_To-do item:_
Can you copy out all of the material below word for word, with no changes?
(Beginning of Records for this exercise)
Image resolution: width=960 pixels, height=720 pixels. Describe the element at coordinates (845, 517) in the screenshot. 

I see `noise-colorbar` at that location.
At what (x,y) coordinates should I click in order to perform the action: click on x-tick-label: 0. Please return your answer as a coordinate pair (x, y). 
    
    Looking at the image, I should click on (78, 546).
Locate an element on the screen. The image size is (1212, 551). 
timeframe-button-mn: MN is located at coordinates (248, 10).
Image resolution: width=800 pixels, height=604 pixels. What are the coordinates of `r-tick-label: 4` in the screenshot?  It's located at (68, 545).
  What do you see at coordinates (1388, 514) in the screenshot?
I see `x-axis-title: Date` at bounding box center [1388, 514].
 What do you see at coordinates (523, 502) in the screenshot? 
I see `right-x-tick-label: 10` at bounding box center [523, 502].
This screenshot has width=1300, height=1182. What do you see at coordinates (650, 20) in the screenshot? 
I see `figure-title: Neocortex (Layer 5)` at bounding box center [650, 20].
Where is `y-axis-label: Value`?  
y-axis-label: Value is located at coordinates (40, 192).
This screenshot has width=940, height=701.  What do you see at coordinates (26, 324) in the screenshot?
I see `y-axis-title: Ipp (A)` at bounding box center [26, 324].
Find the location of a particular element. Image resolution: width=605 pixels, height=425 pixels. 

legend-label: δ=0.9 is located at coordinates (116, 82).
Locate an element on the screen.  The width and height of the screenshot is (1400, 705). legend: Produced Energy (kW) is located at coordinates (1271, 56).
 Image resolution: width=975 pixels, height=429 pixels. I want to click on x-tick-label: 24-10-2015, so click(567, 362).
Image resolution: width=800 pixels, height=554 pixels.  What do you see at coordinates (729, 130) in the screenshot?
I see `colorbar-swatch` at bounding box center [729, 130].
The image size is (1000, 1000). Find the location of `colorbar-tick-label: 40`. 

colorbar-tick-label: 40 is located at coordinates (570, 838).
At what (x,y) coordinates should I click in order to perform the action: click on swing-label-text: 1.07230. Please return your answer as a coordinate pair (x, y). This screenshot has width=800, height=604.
(End of Records for this exercise)
_Exercise solution:_
Image resolution: width=960 pixels, height=720 pixels. Describe the element at coordinates (845, 517) in the screenshot. 

I see `noise-colorbar` at that location.
At what (x,y) coordinates should I click in order to perform the action: click on x-tick-label: 0. Please return your answer as a coordinate pair (x, y). 
    
    Looking at the image, I should click on (78, 546).
Locate an element on the screen. The image size is (1212, 551). 
timeframe-button-mn: MN is located at coordinates (248, 10).
Image resolution: width=800 pixels, height=604 pixels. What are the coordinates of `r-tick-label: 4` in the screenshot?  It's located at (68, 545).
  What do you see at coordinates (1388, 514) in the screenshot?
I see `x-axis-title: Date` at bounding box center [1388, 514].
 What do you see at coordinates (523, 502) in the screenshot? 
I see `right-x-tick-label: 10` at bounding box center [523, 502].
This screenshot has width=1300, height=1182. What do you see at coordinates (650, 20) in the screenshot? 
I see `figure-title: Neocortex (Layer 5)` at bounding box center [650, 20].
Where is `y-axis-label: Value`?  
y-axis-label: Value is located at coordinates (40, 192).
This screenshot has width=940, height=701.  What do you see at coordinates (26, 324) in the screenshot?
I see `y-axis-title: Ipp (A)` at bounding box center [26, 324].
Find the location of a particular element. Image resolution: width=605 pixels, height=425 pixels. 

legend-label: δ=0.9 is located at coordinates (116, 82).
Locate an element on the screen.  The width and height of the screenshot is (1400, 705). legend: Produced Energy (kW) is located at coordinates (1271, 56).
 Image resolution: width=975 pixels, height=429 pixels. I want to click on x-tick-label: 24-10-2015, so click(567, 362).
Image resolution: width=800 pixels, height=554 pixels.  What do you see at coordinates (729, 130) in the screenshot?
I see `colorbar-swatch` at bounding box center [729, 130].
The image size is (1000, 1000). Find the location of `colorbar-tick-label: 40`. 

colorbar-tick-label: 40 is located at coordinates (570, 838).
At what (x,y) coordinates should I click in order to perform the action: click on swing-label-text: 1.07230. Please return your answer as a coordinate pair (x, y). This screenshot has width=800, height=604.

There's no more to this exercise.